David Hunter to postać budząca sympatię – empatyczny, spostrzegawczy i niezwykle logiczny. Jego umiejętność odczytywania informacji nie tylko z martwych kości, ale i z mimiki oraz gestów żywych osób, dodaje mu wiarygodności i czyni go bohaterem, którego trudno nie polubić. Jego zmagania z morderstwami na Runie pokazują nie tylko jego profesjonalizm, ale i ludzkie oblicze, co czyni go jeszcze bardziej interesującym protagonistą.

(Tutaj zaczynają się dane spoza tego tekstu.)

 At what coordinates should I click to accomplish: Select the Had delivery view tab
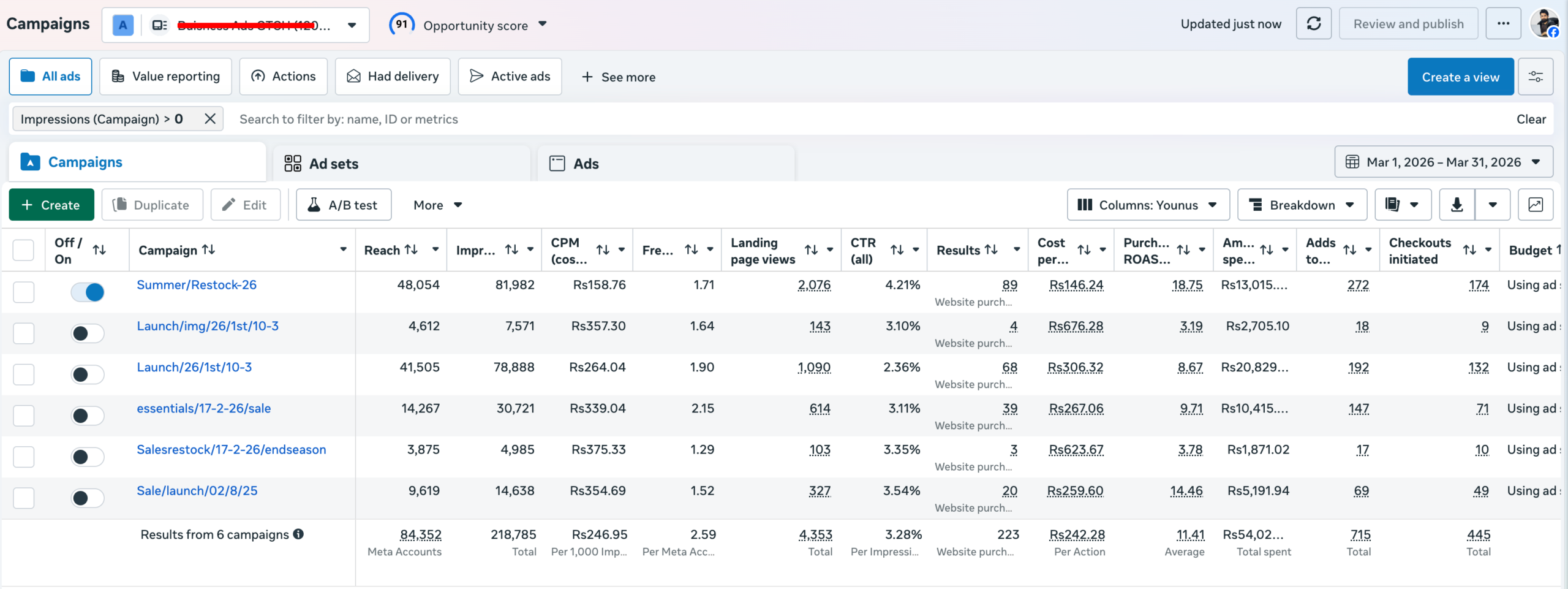coord(393,77)
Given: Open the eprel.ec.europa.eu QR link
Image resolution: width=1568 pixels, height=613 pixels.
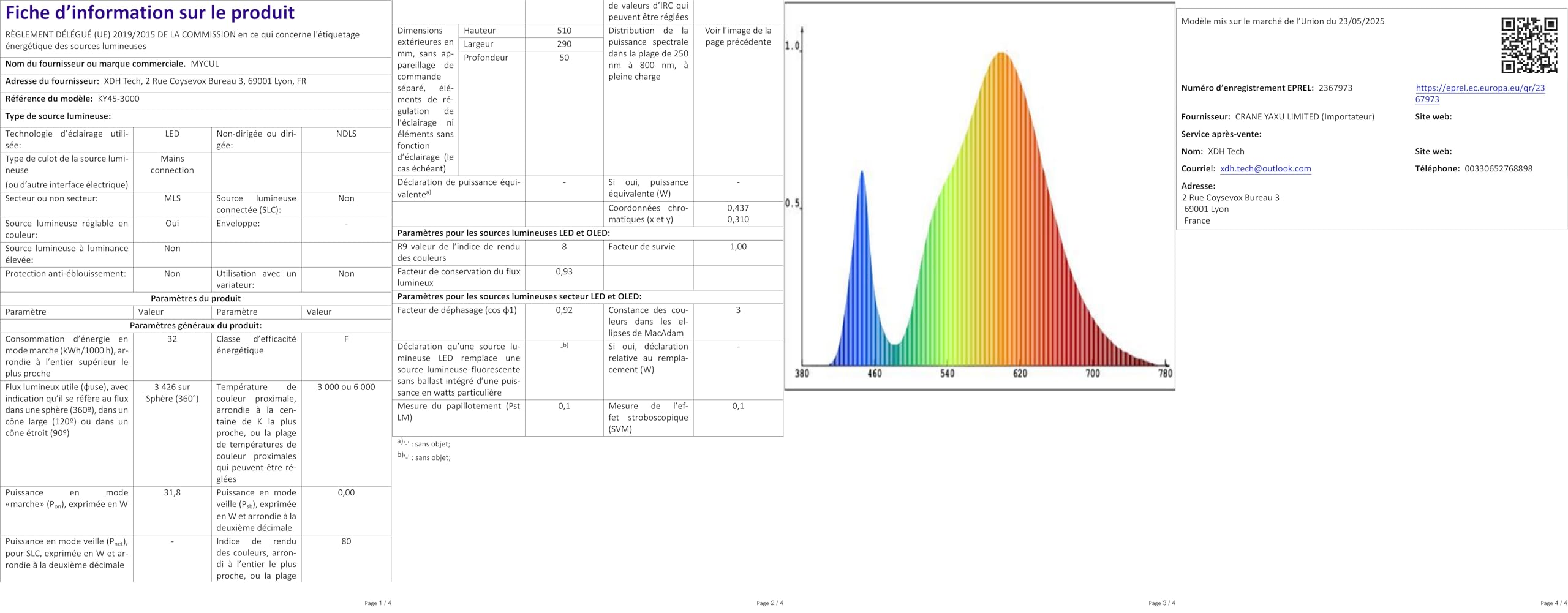Looking at the screenshot, I should pos(1480,94).
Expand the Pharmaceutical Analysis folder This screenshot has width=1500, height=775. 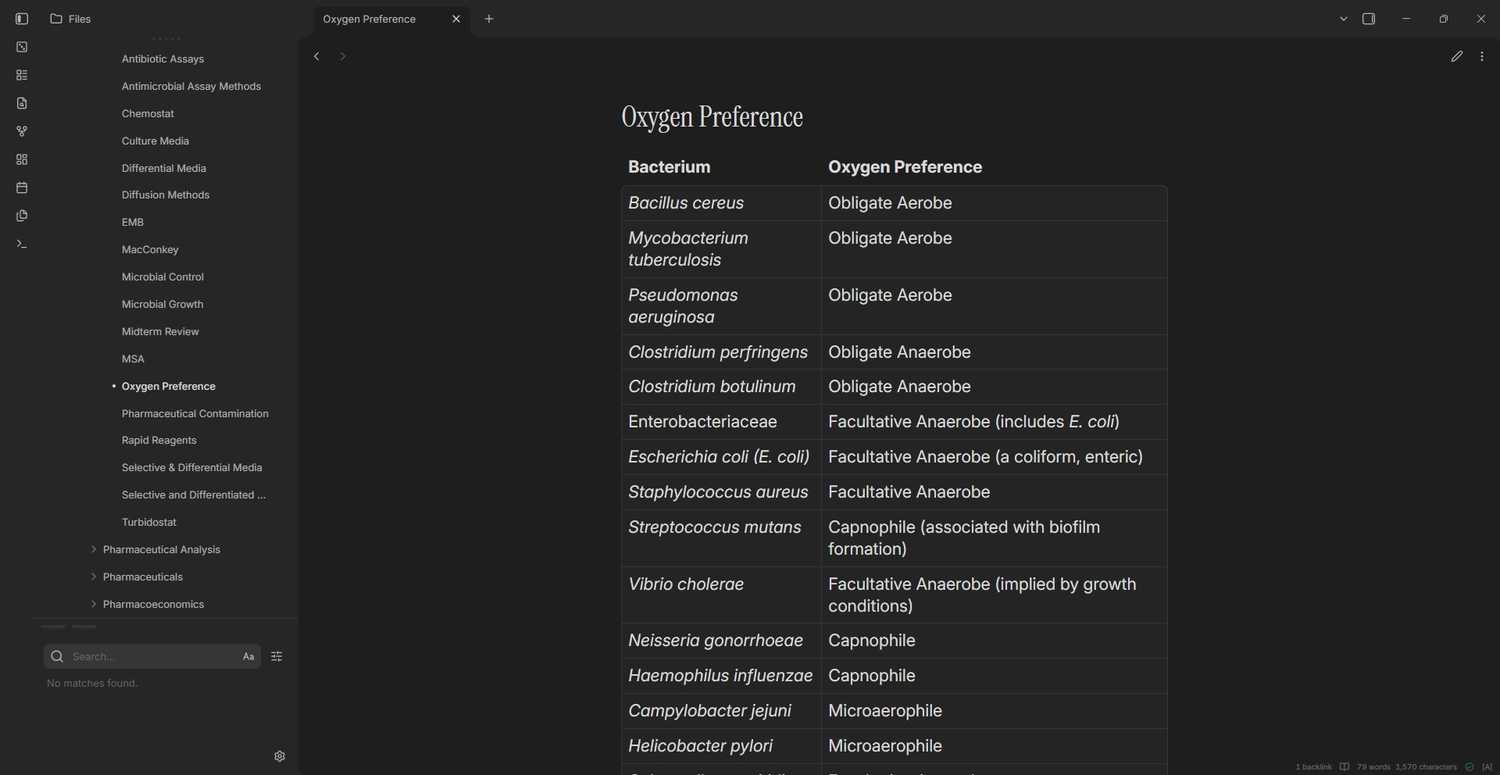[161, 550]
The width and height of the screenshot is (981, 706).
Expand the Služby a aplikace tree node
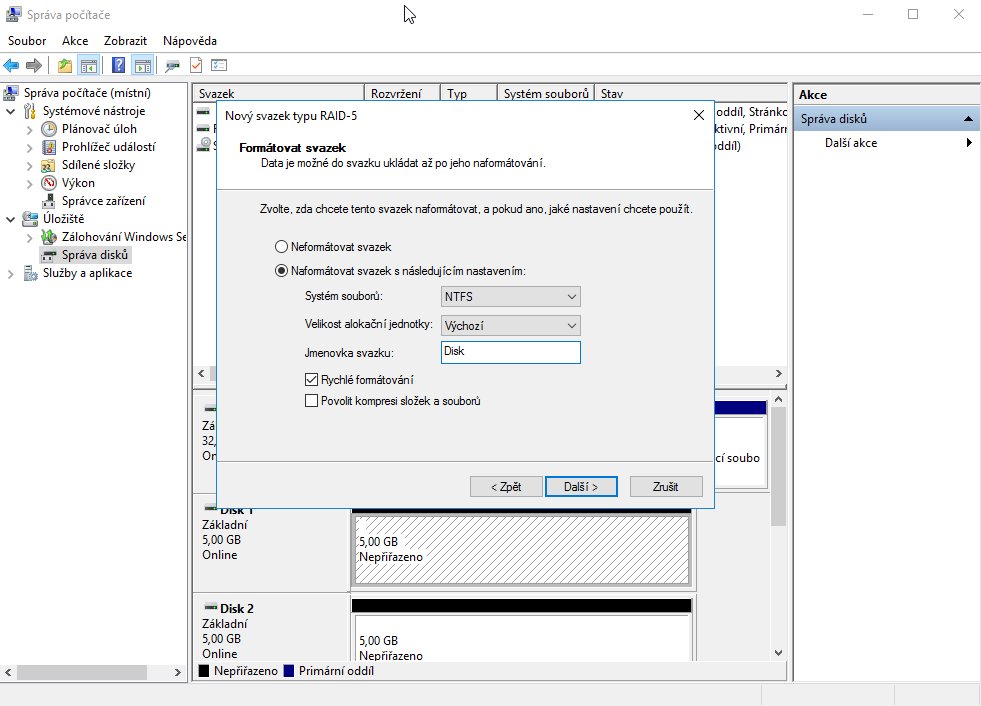coord(11,273)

"Zapisane w kościach" to powieść, która, mimo wolniejszego początku, nie pozwala oderwać się od lektury. Beckett z powodzeniem utrzymuje wysoki poziom napięcia, zaskakując nieoczekiwanymi zwrotami akcji. Chociaż niektóre rozwiązania fabularne mogą wydawać się przewidywalne, całość rekompensuje to bogatą atmosferą i głęboko zarysowanymi postaciami. Zakończenie książki jest nie tylko zaskakujące, ale i pozostawia czytelnika w pełnym napięcia oczekiwaniu na dalsze losy dr Davida Huntera.
Dla miłośników kryminałów "Zapisane w kościach" to lektura obowiązkowa – mroczna, trzymająca w napięciu i pełna zaskakujących momentów. Beckett po raz kolejny udowadnia, że jest mistrzem w kreowaniu atmosfery grozy i tajemniczości, a jego bohater, David Hunter, zyskuje coraz więcej fanów dzięki swojej inteligencji i ludzkiej empatii. Mimo pewnych niedociągnięć, książka zasługuje na wysoką ocenę, a ja z niecierpliwością czekam na kolejne przygody tego wyjątkowego antropologa sądowego.
Wydawnictwo: Amber
Data wydania: 2014-12-03
Kategoria: Kryminał, sensacja, thriller
ISBN:
Liczba stron: 331
Tytuł oryginału: Written in Bone
Język oryginału: angielski
Tłumaczenie: Kraśko Jan
Dodał/a opinię:
rybka28
„Im coś jest głębiej, tym dłużej przetrwa. Martwe ciało odcięte od światła, powietrza i ciepła może trwać prawie wiecznie. Jednak...
Ktoś ucieka… przez pola gdzieś we Francji. W zagajniku parkuje luksusowe audi. W strumieniu usiłuje zmyć krew z fotela, z pasa i rąk… Zaciera...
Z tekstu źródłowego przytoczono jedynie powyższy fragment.